Basics of multithreading in Rust

Basics of multithreading in Rust

Greeting!

I think everyone already knows that multithreading is a must-have for most programs.

Rust offers good solutions for multithreading tasks. Common problems like data races or mismanagement of memory have no place in Rust thanks to its system of owning and borrowing.

Multithreading in Rust

At the beginning, it is worth understanding what streams are. A thread is the smallest unit of processing, which can be performed by the operating system. In Rust, threads can be created using the standard library using std::thread. This allows you to perform several tasks at the same time.

use std::thread;

fn main() {
    let handle = thread::spawn(|| {
        for i in 1..10 {
            println!("Привет из потока! {}", i);
            thread::sleep(std::time::Duration::from_millis(1));
        }
    });

    for i in 1..5 {
        println!("Привет из основного потока! {}", i);
        thread::sleep(std::time::Duration::from_millis(1));
    }

    handle.join().unwrap();
}

We create a new stream using thread::spawn and synchronize with the main flow through join.

The data race occurs when two or more threads simultaneously attempt to access the same data, and at least one of the threads modifies that data. In Rust, thanks to the system of owning and borrowing, data races can be prevented at compile time:

Mutex, or mutual exception, is a synchronization mechanism used to prevent multiple threads from accessing a shared resource at the same time. Mutex<T> provides safe access to the data it contains: only one thread can own the mutex at a given time.

use std::sync::{Arc, Mutex};
use std::thread;

fn main() {
    let counter = Arc::new(Mutex::new(0));
    let mut handles = vec![];

    for _ in 0..10 {
        let counter = Arc::clone(&counter);
        let handle = thread::spawn(move || {
            let mut num = counter.lock().unwrap();
            *num += 1;
        });
        handles.push(handle);
    }

    for handle in handles {
        handle.join().unwrap();
    }

    println!("Результат: {}", *counter.lock().unwrap());
}

Atomic operations are operations that are guaranteed to be performed completely, without the possibility of interruption by other threads. In Rust, atomic types such as AtomicBool or AtomicUsizeprovide primitives for safe execution of operations in a multi-threaded environment:

use std::sync::atomic::{AtomicUsize, Ordering};
use std::thread;

fn main() {
    let counter = AtomicUsize::new(0);
    let mut handles = vec![];

    for _ in 0..10 {
        let counter = &counter;
        let handle = thread::spawn(move || {
            for _ in 0..1000 {
                counter.fetch_add(1, Ordering::SeqCst);
            }
        });
        handles.push(handle);
    }

    for handle in handles {
        handle.join().unwrap();
    }

    println!("Результат: {}", counter.load(Ordering::SeqCst));
}

RwLock allows many threads to read data at the same time, but only one thread to change it at any time:

use std::sync::{RwLock, Arc};
use std::thread;

fn main() {
    let data = Arc::new(RwLock::new(5));

    let reader = thread::spawn({
        let data = Arc::clone(&data);
        move || {
            println!("Значение данных: {}", *data.read().unwrap());
        }
    });

    let writer = thread::spawn({
        let data = Arc::clone(&data);
        move || {
            let mut data = data.write().unwrap();
            *data += 1;
        }
    });

    reader.join().unwrap();
    writer.join().unwrap();
    println!("Новое значение данных: {}", *data.read().unwrap());
}

When the data is wrapped in Arc, they can be safely shared between multiple threads. Each thread increments the data access link counter and decrements it when it terminates.
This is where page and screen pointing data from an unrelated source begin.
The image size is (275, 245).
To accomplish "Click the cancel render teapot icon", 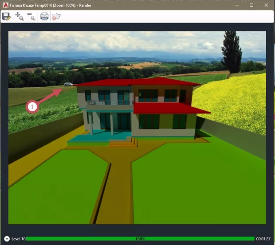I will (56, 16).
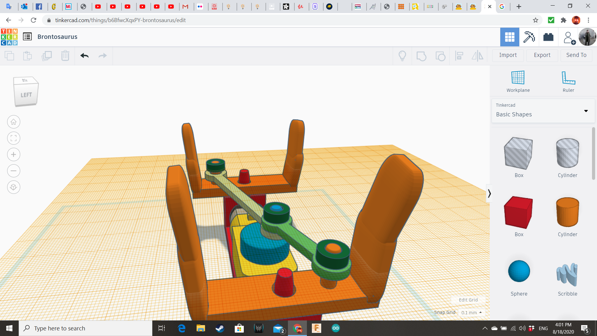Screen dimensions: 597x336
Task: Collapse the shapes panel with the chevron
Action: 489,194
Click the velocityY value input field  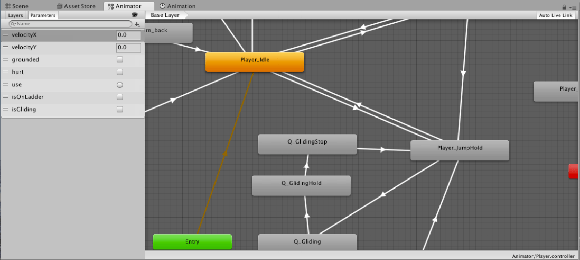[x=128, y=48]
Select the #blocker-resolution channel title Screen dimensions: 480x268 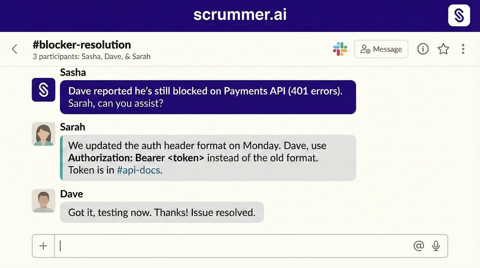pos(81,44)

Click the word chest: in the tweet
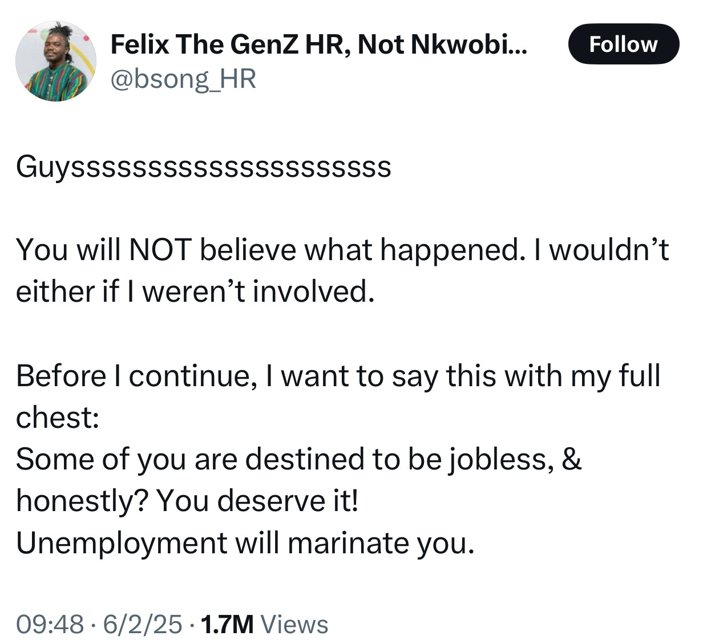(58, 418)
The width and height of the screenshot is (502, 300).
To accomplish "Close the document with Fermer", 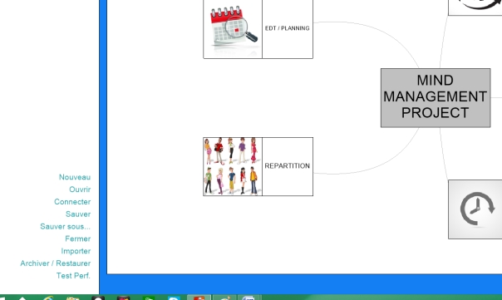I will click(x=77, y=239).
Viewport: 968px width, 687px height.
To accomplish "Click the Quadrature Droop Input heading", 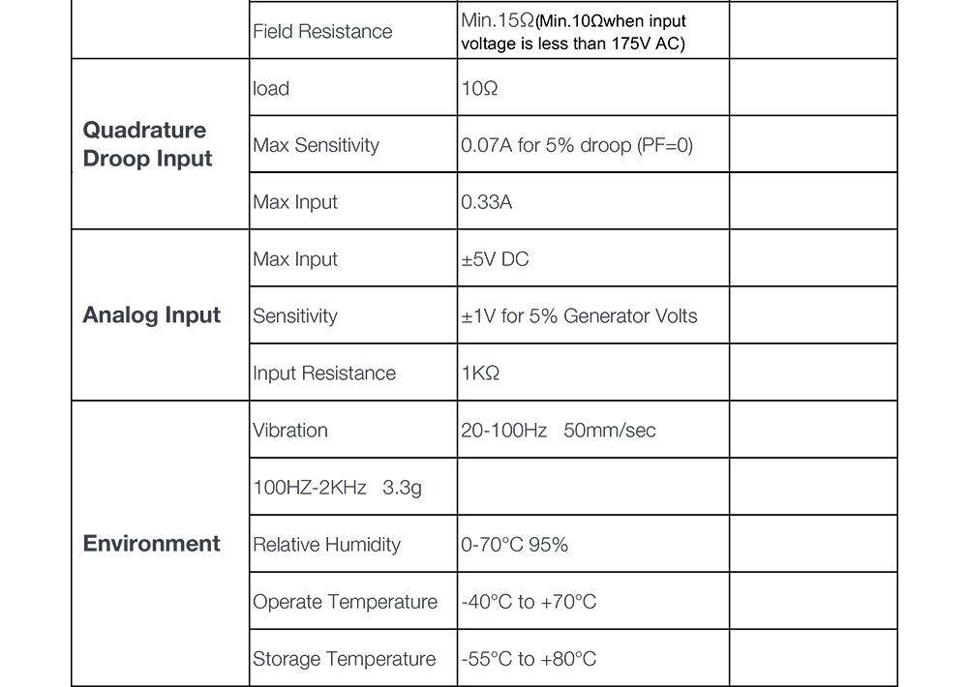I will tap(147, 144).
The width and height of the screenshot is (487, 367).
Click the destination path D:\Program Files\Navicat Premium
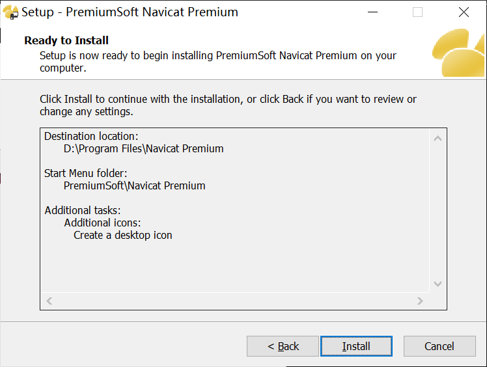(143, 148)
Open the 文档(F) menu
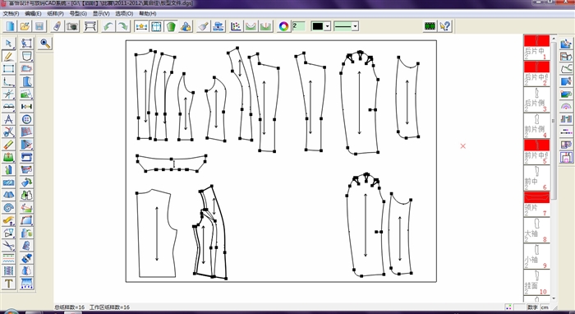This screenshot has height=314, width=575. 11,14
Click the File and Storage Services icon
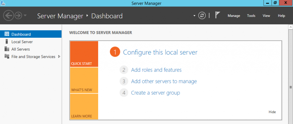 click(7, 56)
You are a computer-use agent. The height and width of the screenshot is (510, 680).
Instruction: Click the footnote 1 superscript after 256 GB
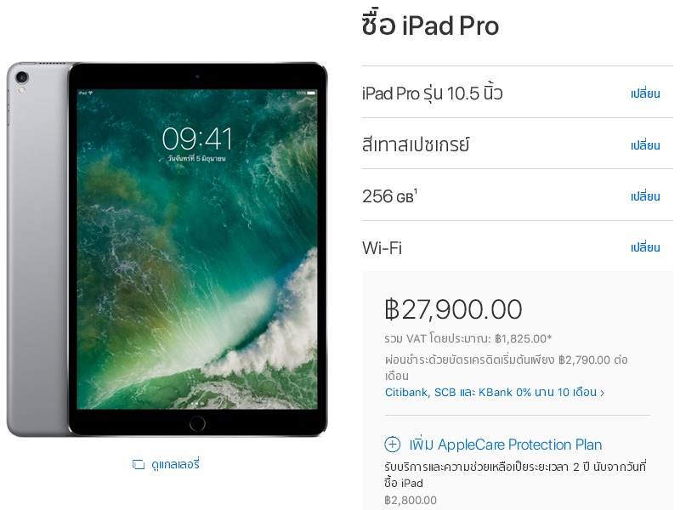pyautogui.click(x=416, y=190)
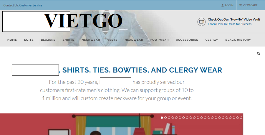
Task: Open the FOOTWEAR section
Action: click(x=160, y=40)
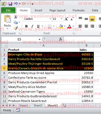Click the Insert Worksheet tab icon
Screen dimensions: 101x114
point(64,105)
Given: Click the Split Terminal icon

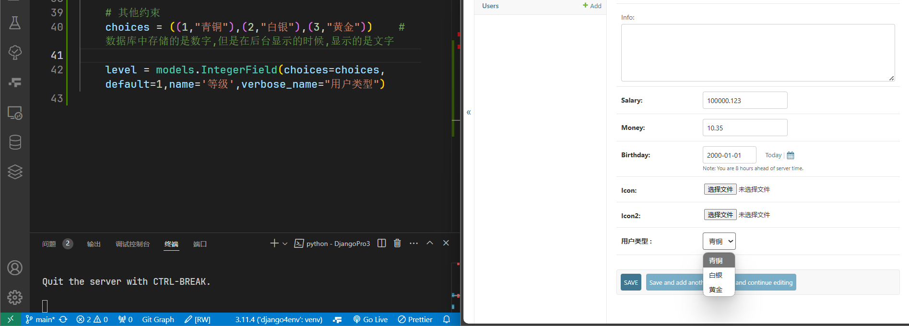Looking at the screenshot, I should click(381, 243).
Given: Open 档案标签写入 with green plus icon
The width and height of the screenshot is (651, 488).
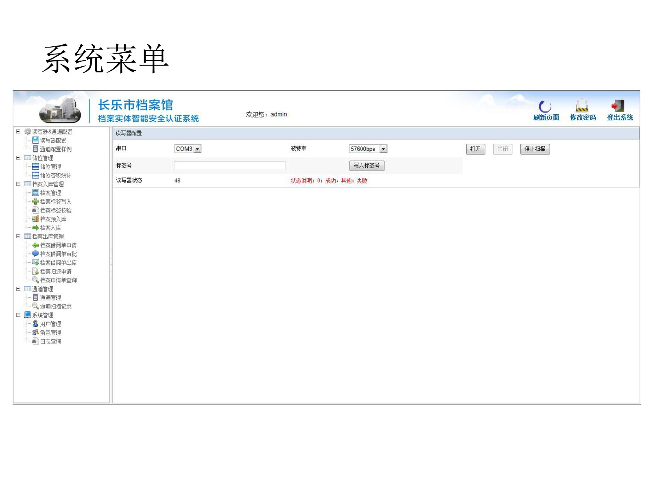Looking at the screenshot, I should 55,202.
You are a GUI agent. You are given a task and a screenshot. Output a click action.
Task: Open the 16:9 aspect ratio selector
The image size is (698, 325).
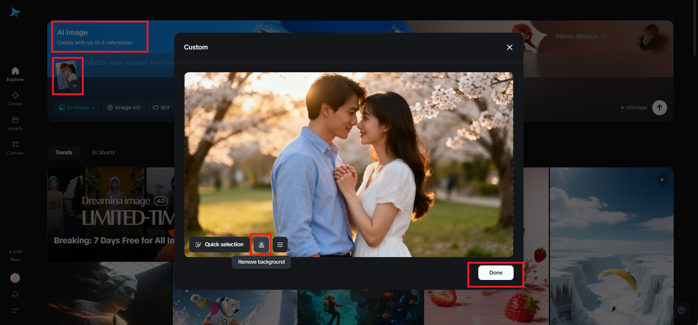tap(161, 108)
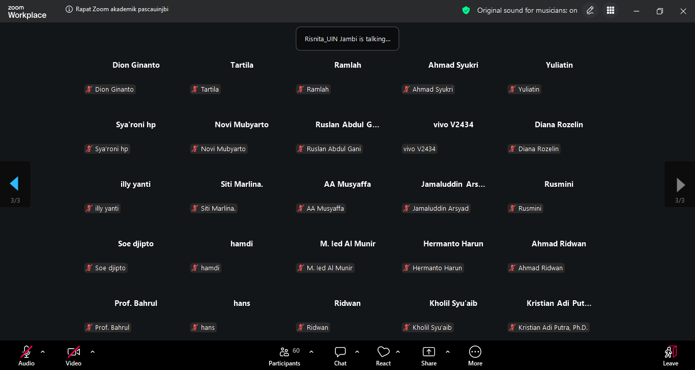Open meeting info icon beside title
The image size is (695, 370).
(x=69, y=9)
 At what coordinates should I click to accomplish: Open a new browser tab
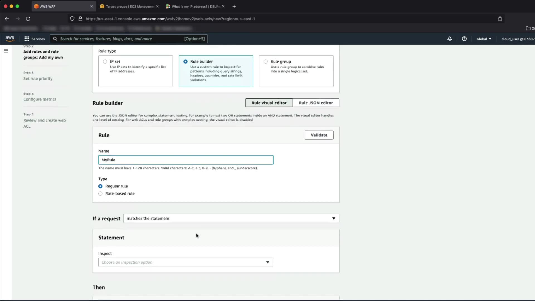[x=234, y=6]
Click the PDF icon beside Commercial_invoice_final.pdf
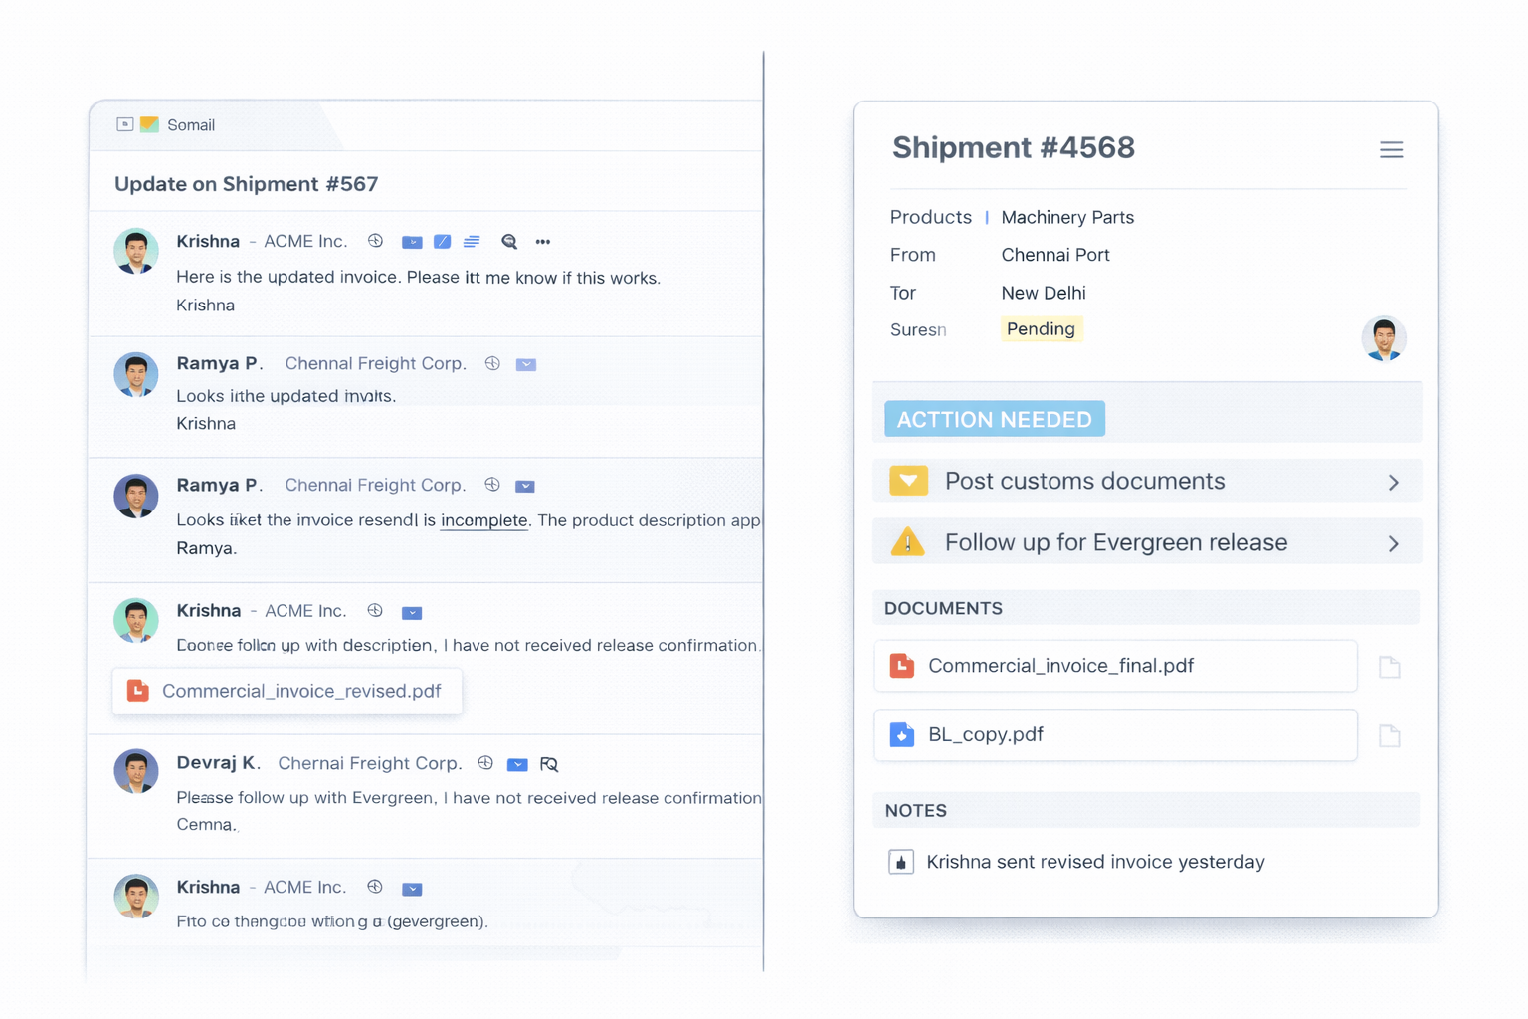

Immutability of data – if the data does not change, it is safe to share it between threads without additional synchronization. Rust encourages the use of immutable data wherever possible.

Stream Pools and Rayon

A thread pool is a collection of pre-created threads that can perform tasks. Instead of creating a new thread every time it is needed, which is a resource-intensive operation, tasks can be sent to a pool where they are executed by available threads.

Increasingly, thread pools are often used for distributed data processing, parallel computing, and in scenarios where tasks can be independently executed in a parallel manner. Creating and managing a thread pool by hand can be quite a challenge, but luckily there are libraries in the Rust ecosystem that make this process easier.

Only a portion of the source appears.